(Stored data entries)
····················

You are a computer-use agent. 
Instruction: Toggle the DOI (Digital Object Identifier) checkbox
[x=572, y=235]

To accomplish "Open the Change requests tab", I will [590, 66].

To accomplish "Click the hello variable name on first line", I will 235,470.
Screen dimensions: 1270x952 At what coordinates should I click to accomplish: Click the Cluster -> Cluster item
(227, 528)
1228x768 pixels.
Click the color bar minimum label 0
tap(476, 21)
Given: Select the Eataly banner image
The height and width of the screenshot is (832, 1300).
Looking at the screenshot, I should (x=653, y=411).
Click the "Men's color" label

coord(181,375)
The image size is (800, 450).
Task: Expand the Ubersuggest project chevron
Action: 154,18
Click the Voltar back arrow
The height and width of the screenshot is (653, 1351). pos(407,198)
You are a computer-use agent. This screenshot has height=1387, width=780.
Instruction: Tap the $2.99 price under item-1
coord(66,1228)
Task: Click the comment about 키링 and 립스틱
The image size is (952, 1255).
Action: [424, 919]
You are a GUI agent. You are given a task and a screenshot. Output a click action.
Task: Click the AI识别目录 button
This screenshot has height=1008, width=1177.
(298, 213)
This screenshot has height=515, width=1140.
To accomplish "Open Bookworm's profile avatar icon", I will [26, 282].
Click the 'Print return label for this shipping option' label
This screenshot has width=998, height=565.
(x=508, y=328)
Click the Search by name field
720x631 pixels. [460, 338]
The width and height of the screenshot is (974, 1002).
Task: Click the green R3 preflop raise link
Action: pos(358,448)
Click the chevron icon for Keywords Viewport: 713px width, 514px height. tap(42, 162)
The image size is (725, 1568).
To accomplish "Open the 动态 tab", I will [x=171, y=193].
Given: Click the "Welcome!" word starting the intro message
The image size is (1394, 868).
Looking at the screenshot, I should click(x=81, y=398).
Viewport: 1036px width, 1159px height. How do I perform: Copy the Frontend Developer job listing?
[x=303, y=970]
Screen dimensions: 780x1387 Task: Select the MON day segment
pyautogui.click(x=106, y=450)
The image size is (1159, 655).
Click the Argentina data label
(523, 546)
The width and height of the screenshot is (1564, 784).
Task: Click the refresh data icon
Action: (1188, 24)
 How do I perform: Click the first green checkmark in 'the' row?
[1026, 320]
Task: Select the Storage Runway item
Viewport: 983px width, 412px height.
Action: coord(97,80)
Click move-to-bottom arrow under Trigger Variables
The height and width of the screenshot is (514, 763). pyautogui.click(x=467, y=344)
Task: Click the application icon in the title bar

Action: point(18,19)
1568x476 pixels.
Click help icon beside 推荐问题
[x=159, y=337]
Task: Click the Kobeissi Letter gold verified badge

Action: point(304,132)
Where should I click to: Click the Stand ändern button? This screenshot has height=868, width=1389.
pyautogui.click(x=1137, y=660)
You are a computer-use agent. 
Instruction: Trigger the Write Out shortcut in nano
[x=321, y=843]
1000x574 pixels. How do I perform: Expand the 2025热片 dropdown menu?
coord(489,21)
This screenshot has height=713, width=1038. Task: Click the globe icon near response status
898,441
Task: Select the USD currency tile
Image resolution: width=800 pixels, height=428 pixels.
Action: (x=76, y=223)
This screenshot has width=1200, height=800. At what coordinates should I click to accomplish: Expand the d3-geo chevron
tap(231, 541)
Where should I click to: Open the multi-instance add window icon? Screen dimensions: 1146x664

····················

▶ [To do]: Each line of the entries that contains the word "agent" should be listed.

▶ [Answer to this problem]:
You are a computer-use agent. 
You are a computer-use agent. This screenshot has height=1387, width=780.
You are a GUI agent. You are given a task and a screenshot. Output a click action.
You are a computer-use agent. 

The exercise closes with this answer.